▶ Data listing:
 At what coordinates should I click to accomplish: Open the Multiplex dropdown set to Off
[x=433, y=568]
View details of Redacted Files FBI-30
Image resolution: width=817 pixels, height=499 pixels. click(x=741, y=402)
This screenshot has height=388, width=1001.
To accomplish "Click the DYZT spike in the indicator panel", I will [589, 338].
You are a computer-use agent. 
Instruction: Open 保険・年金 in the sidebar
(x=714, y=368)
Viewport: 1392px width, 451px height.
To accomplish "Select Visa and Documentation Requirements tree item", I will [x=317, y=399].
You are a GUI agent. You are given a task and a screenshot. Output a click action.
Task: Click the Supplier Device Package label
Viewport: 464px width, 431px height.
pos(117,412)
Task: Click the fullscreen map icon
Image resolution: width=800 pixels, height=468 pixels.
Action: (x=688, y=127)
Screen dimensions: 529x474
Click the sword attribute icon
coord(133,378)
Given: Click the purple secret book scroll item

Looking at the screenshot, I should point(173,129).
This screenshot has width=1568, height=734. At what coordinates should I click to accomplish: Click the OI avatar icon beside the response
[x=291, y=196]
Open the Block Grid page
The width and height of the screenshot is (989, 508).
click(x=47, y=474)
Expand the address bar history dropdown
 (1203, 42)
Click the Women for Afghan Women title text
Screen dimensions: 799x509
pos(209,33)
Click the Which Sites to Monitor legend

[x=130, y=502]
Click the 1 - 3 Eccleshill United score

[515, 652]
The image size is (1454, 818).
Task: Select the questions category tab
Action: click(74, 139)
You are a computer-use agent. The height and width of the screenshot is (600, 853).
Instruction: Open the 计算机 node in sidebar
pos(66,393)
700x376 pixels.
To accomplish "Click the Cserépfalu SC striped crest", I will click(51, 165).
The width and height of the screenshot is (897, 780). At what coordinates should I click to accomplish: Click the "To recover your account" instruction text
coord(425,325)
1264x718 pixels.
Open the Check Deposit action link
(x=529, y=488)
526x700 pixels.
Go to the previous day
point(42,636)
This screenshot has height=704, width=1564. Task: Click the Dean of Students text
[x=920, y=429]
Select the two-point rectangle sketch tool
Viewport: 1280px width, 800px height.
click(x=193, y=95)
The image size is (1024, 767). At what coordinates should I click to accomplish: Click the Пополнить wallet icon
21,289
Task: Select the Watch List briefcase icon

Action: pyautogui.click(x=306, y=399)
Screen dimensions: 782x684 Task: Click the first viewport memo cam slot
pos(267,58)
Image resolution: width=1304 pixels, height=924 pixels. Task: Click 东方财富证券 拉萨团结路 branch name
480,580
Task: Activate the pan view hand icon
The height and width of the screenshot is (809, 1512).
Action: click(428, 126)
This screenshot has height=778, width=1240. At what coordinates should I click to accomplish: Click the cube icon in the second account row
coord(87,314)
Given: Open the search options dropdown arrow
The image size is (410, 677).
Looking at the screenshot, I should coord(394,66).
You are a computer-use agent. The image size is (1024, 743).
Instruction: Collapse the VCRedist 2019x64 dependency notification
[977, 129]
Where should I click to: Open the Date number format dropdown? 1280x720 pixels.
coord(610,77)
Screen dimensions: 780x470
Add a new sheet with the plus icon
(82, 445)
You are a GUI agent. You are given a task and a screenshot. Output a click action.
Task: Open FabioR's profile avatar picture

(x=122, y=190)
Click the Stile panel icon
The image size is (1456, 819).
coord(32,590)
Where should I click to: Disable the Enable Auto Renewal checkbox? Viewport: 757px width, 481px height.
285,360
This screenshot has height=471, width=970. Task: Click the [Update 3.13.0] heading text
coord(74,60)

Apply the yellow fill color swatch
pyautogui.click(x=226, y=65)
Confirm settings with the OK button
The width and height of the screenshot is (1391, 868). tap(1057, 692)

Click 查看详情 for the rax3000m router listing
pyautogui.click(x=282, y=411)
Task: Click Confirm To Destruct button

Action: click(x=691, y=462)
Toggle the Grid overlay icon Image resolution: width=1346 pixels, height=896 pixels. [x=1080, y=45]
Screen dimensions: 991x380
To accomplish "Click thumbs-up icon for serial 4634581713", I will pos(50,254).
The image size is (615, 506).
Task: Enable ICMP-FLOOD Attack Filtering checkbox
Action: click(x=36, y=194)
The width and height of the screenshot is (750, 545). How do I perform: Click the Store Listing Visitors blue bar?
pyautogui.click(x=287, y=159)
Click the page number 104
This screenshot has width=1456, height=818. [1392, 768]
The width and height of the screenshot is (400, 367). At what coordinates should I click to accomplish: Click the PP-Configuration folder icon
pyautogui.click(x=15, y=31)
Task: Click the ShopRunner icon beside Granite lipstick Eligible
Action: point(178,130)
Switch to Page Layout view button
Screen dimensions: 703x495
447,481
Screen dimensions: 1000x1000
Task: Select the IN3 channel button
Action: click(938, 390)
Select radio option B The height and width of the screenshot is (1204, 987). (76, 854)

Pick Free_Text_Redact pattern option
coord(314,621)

▶ Task directions: Across the listing above, how many lines include the word "agent"? Answer with only the number.

▶ Solution: 5